If vector search is able to do keyword match why all vector database guys suggests using Hybrid Search. Haven't they tested properly? or Are they in any bias?

3

There are 3 best solutions below

1
Franck Dernoncourt On

How vector search is able to match exact keyword (even words which are randomly generated and have no meaning)

Because the embeddings use subword segmentation such as WordPieces:

To improve handling of rare words, we divide words into a limited set of common sub-word units ("wordpieces").

1
Prabhat Jha On

Your examples are very "similar" which means that there are not much noise so your ANN query is on the spot.

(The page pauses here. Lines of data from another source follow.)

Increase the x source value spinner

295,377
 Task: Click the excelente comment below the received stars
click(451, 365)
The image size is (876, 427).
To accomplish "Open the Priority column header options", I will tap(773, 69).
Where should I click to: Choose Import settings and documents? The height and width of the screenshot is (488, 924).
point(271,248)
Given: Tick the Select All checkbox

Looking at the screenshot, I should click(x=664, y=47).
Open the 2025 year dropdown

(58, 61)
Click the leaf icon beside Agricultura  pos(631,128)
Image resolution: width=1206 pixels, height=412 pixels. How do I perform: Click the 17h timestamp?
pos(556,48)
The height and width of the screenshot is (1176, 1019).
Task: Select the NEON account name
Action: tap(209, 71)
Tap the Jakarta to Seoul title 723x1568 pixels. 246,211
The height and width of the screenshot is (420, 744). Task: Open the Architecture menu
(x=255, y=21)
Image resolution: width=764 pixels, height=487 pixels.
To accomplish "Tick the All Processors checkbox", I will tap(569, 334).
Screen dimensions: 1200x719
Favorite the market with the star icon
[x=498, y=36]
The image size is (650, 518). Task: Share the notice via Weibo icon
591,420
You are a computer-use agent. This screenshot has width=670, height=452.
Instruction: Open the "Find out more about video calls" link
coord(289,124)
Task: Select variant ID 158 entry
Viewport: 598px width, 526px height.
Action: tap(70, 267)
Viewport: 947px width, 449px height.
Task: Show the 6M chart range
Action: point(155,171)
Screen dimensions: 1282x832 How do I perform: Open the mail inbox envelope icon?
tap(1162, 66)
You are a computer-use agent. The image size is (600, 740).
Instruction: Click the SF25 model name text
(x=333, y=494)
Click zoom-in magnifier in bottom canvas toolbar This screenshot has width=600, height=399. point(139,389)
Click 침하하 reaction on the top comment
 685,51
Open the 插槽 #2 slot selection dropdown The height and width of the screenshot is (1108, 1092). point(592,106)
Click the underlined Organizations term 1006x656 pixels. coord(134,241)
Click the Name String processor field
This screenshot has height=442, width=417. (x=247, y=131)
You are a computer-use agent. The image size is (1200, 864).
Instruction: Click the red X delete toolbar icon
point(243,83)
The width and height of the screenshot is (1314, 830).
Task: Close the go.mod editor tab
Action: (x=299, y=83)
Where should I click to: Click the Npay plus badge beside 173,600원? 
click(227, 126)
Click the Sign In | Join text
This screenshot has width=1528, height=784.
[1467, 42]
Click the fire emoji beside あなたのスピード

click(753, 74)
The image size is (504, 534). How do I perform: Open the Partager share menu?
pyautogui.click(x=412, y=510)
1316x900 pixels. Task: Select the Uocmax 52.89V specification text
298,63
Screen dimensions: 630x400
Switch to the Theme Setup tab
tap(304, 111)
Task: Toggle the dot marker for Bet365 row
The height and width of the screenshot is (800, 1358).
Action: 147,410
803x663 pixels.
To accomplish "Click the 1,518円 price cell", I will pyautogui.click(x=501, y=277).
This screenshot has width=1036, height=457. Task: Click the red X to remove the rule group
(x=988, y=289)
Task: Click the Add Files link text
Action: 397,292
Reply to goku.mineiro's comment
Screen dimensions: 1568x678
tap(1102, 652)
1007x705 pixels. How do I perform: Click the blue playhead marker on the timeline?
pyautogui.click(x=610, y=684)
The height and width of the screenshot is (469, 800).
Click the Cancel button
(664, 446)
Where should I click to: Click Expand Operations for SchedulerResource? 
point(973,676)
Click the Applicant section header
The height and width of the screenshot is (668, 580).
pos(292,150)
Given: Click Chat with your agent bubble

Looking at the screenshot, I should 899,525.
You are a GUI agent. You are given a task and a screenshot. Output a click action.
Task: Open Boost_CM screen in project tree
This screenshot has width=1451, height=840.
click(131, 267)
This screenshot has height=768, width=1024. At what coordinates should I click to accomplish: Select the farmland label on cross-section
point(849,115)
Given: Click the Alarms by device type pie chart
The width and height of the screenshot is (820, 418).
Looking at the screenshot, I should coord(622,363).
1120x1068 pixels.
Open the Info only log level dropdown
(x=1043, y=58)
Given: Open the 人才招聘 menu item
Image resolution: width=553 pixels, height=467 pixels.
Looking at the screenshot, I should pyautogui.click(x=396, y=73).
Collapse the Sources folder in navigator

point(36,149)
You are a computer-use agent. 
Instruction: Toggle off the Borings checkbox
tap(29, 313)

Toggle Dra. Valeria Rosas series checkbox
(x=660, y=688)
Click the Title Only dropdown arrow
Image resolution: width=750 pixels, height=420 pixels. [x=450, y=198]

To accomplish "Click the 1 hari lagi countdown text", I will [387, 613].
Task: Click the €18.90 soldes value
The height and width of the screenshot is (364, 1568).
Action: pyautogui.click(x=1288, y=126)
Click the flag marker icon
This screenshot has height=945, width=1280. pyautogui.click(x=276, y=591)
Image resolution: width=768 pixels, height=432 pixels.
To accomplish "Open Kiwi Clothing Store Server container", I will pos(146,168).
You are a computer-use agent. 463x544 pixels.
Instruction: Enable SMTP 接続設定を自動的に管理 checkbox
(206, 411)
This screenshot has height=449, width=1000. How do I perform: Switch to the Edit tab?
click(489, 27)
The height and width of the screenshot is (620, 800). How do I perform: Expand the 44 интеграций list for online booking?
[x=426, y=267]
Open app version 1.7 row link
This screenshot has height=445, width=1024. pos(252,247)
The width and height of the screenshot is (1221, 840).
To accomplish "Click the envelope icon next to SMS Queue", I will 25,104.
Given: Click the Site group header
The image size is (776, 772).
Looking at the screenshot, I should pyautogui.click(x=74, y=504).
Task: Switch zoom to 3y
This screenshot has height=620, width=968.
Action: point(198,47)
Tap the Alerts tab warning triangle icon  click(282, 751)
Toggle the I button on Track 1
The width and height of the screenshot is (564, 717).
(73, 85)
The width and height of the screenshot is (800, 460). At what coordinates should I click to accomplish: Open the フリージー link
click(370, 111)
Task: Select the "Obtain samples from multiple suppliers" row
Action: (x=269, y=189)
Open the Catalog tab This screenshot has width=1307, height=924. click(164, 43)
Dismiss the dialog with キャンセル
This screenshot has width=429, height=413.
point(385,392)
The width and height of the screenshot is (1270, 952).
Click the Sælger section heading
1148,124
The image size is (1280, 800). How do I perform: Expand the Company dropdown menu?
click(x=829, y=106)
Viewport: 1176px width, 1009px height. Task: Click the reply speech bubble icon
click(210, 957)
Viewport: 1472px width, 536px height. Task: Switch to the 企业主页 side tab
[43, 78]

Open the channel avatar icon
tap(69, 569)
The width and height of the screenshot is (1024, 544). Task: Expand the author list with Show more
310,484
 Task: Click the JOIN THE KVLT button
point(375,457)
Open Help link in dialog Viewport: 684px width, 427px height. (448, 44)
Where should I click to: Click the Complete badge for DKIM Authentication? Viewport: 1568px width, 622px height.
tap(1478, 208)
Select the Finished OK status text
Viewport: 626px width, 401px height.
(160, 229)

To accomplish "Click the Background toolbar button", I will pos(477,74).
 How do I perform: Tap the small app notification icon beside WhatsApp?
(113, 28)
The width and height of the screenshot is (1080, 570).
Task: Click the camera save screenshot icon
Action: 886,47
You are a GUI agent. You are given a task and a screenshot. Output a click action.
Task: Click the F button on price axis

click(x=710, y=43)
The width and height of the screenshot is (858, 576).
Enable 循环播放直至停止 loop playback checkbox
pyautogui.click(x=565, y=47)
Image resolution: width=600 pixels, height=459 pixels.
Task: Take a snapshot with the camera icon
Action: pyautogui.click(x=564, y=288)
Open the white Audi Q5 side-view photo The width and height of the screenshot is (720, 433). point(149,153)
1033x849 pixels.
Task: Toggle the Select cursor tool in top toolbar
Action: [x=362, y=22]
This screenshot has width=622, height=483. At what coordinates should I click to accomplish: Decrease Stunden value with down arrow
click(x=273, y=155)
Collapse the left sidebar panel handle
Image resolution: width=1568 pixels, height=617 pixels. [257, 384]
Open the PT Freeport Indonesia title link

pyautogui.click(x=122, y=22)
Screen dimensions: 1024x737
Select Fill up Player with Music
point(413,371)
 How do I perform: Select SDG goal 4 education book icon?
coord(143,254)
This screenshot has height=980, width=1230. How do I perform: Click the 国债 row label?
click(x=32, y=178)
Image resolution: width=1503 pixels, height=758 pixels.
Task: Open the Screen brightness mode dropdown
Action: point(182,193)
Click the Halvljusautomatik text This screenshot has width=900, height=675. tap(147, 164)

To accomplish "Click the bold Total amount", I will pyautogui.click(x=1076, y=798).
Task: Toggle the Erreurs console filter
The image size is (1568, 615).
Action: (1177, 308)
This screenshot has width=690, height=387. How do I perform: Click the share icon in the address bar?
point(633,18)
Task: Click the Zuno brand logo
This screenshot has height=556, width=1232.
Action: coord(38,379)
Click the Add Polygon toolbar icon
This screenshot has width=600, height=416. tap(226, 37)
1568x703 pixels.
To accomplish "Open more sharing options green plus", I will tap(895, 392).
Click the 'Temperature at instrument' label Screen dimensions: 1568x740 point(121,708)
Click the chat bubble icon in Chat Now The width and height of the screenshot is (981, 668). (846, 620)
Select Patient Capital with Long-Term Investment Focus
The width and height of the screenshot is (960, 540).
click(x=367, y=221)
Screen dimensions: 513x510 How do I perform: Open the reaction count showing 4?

Another reason if you are generating random words that don't exist in dictionary is that those words are getting ignored.

2
Erick Ramirez On

Vector search is not the same as the traditional text search.

Vector search performs a similarity comparison on the vectors (embeddings) which are numeric encodings of semantic information about the data so that you can perform a semantic similarity search using another vector/embedding. It is not the traditional keyword match that you are familiar with in a regular text search.

Since vector search looks for similiary based on the semantics (meaning) of the text, it can return results that appear to be nonsense but is in fact somehow relevant due to similarities in the query. This is one of the things that lead to "hallucinations". Cheers!